翌日清晨,我醒來的時候,秦玹婉已經梳妝完畢,在我床前侍候。這是她這麽多日來第一次這樣與我親近,以往就算她一早醒了,也只是默默側身躺著,待我出去議事方慢慢坐起來,細細上妝。

秦玹婉將毛巾洗凈了遞給我,一邊說:“母親安好。”

她從未這樣叫過我,讓我不由得一楞,方接了過來。

“你有心了。這些事,原不用你做。”

“女兒侍奉母親,是女兒的本分。”秦玹婉笑了,她的笑是從眉梢帶到嘴角的,很薄很淡,但配上這樣姣好的容顏卻十分得宜。我一時愛憐,用手去碰她,她卻很快收了笑容,疑惑地望著我。

“無事,本宮是看著你鬢角亂了。”我掩飾過去,凈面梳妝,是由秦玹婉幫我畫的眉。她的手很穩,大約很擅長做這樣的事,她來回看了幾次,滿意地放下墨黛,說道:“女兒都要嫉妒母親了。”

她眼中分明沒有嫉妒,我笑她說了謊,她嗔道子非魚,安知魚之嫉。妍兒雖然恭敬,卻沒有她這般活潑,讓人十分的歡喜。我確乎老了,她們卻青春甫綻,當是我嫉妒她們。

“娘娘,該議事了。”

我從夢中驚醒,見重重紗簾外,秦玹婉還是背過身,保持著她就寢前的姿勢。是了,秦玹婉不會這樣叫我,她這幾日不過是做戲,我又何必這麽認真呢。
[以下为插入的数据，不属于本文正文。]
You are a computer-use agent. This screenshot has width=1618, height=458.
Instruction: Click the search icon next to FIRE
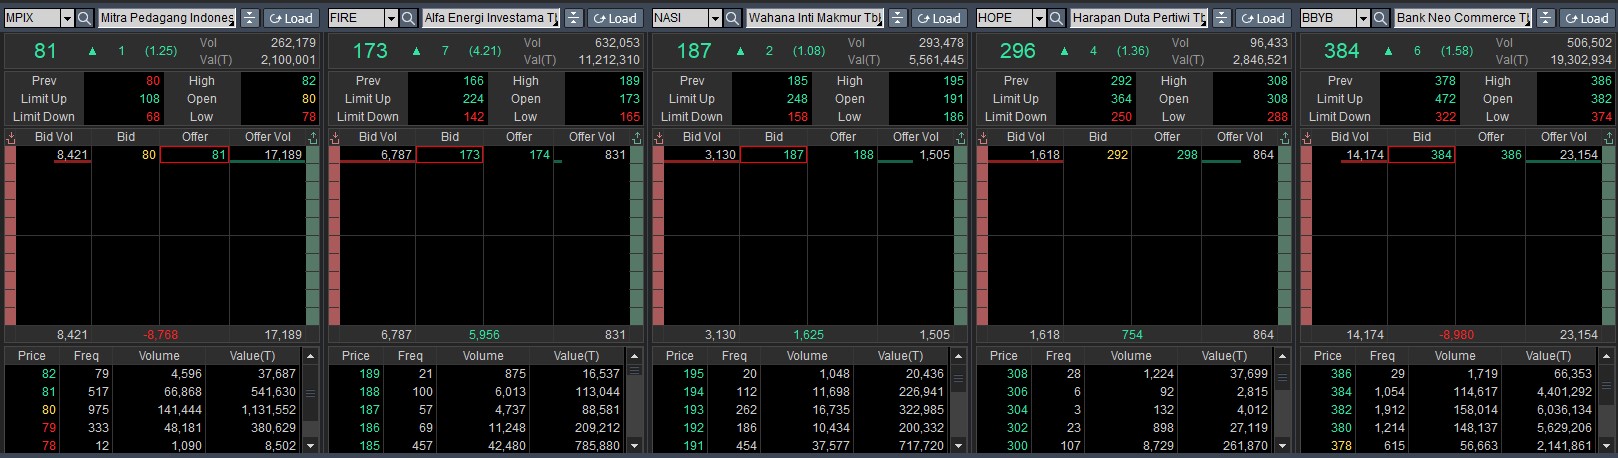point(408,18)
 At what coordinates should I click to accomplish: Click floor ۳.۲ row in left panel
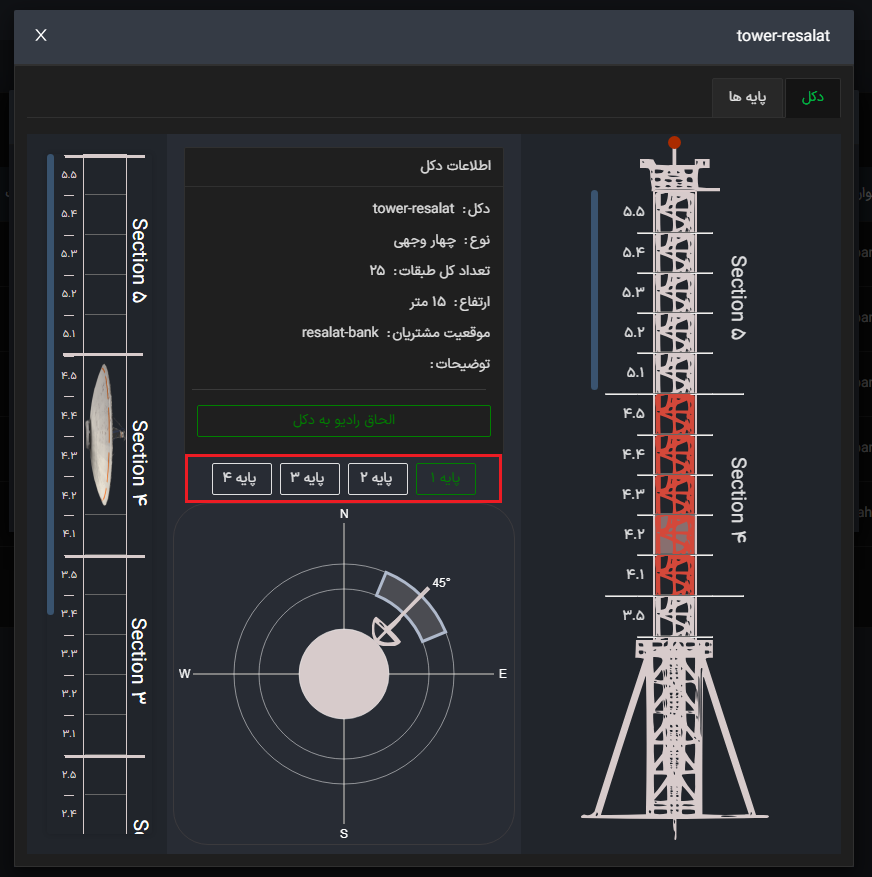105,695
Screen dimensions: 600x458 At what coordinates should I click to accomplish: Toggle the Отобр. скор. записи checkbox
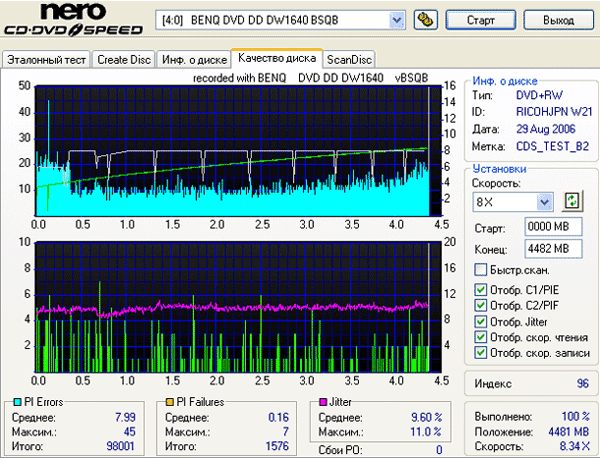pos(481,353)
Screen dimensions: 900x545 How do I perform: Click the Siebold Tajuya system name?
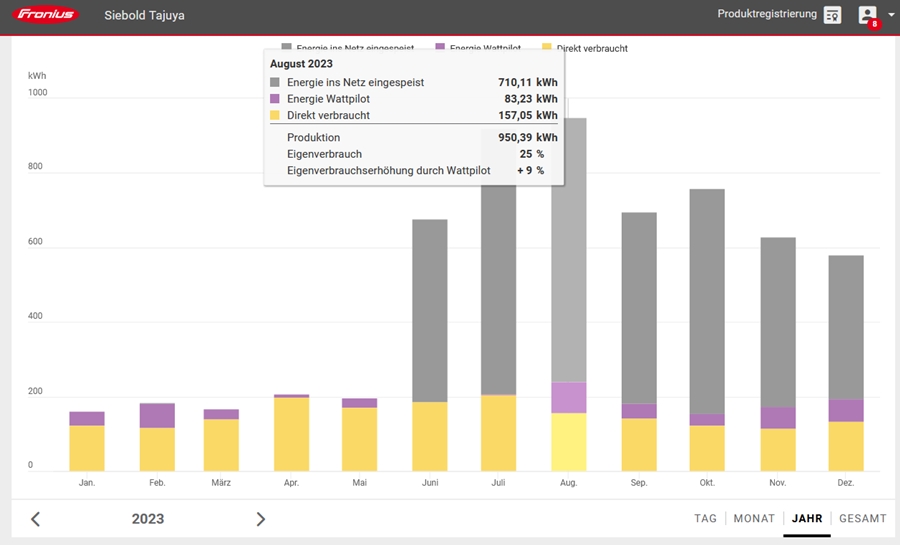click(144, 16)
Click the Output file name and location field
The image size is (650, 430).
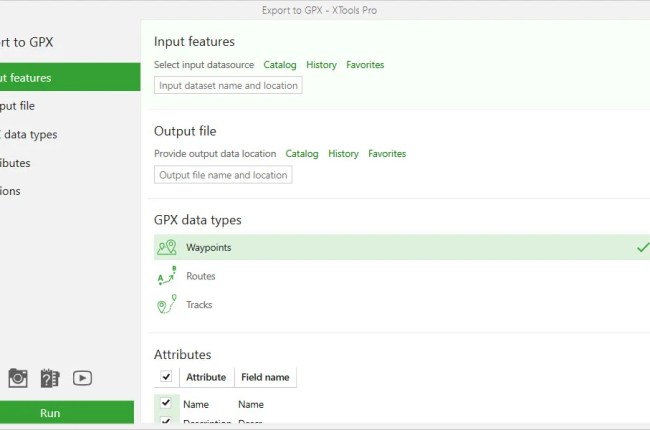click(223, 175)
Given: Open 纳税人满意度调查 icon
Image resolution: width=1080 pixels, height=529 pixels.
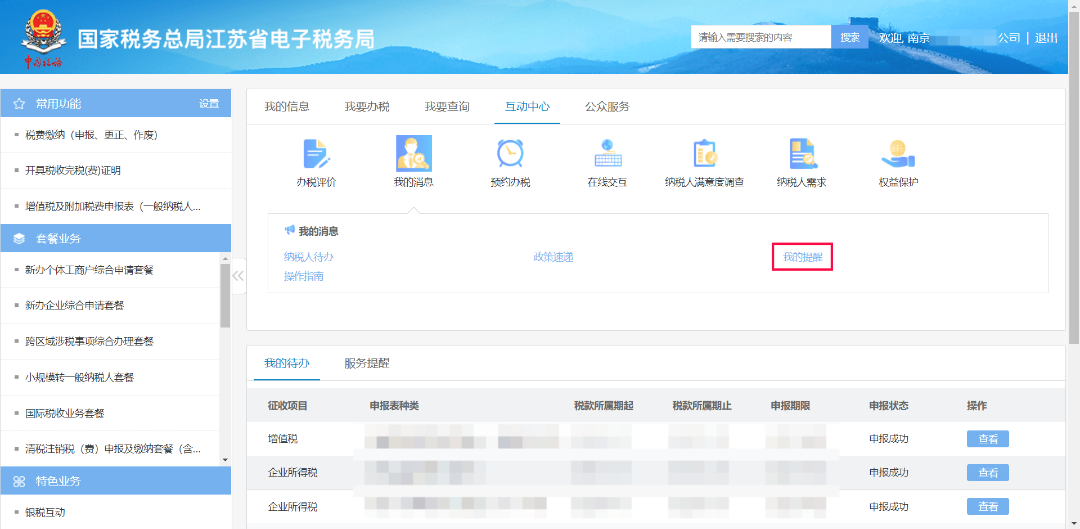Looking at the screenshot, I should coord(704,154).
難掩的失落被徐榮看出,他問我可有不適,我只是搖了搖頭,很快梳妝完畢離開了。

“待她醒來,告訴她回軍營去。若是想和京裏通書信,便去一個,本宮沒有動她的人,讓她放寬心。只要管好自己的嘴就夠了,本宮不指望她有多孝順。”

“是。大長秋將奴才派去服侍的人都趕走了,娘娘您看……”

“他要死要活也隨他吧,當年的事,本宮已經恨毒了他,不殺他,已是仁至義盡了。”

“是。”

我又問起秦玹妍的近況,徐榮說,她只是日日在佛前祈福,似乎是上次遇襲將她嚇壞了。她暫避風頭也好,我正無法處置她臨陣脫逃的罪,如此便也好塞住眾口,免得秦玹婉的人揪住這件事不放。我一早知道她與將帥有私交,且不說我抓住他們招歌姬那次,就是孟寧也不知被她用什麽手段籠絡了去。我真是討厭她自作聰明的模樣,將手伸到軍營裏來,打量著我是死人嗎。想到這裏我不免傷心動氣,我尚且還沒有死,就要看著他們你爭我奪,何不淒涼。心中厭惡更甚,腳下步子快了些,只怕忍不住回身去給秦玹婉一耳光。

軍中多務,臣子具呈其苦。他們的話裏話外真摻一半水,假也摻一半水,聽得我厭煩。朝臣的確多是心慕聖主,望海晏河清,也望兼濟天下。可這一生多困於朝堂無休止的市朝傾軋,日夜計算著自己的官運禍福,那些大道和大義多言於口便作罷了。總是好其名者多,樂其實者寡。若是依靠著他們的忠心治國,怕是早就做了亡國之君。我提著一口氣,強撐著將京中送來的奏疏風聞一一議過,已然過了午膳。留他們用過廊下食,我無心用膳,烏臺風聞才看過了一半。

秦玹妍派人送來糕點,我亦無心用。問了問秦玹婉身在何處,得知她隨軍前趨,也說不上是何滋味。見眾臣工已進閣中侍列左右,唯有悵然而已。

我命秦玹婉親自將兵,而她不負眾望連克六城,軍中士氣大振。她素與將軍們親厚,但沒想到還能用在正途,我也很欣慰。如今寒冬已過,將士們的日子也不是那麽難捱了,走入校場,處處都能看見為了建功立業而興奮的將士們。見他們忘懷死生,我也稍稍寬慰。只是聽軍中有流言說,秦玹婉有我當年的風采,讓我頗為不悅。當年的事,我都記不清楚了,他們胡言些什麽。更讓我多疑的是,這些話是從哪裏放出來的,又有什麽目的。自古童謠流言,背後都另有用心,我不得不防。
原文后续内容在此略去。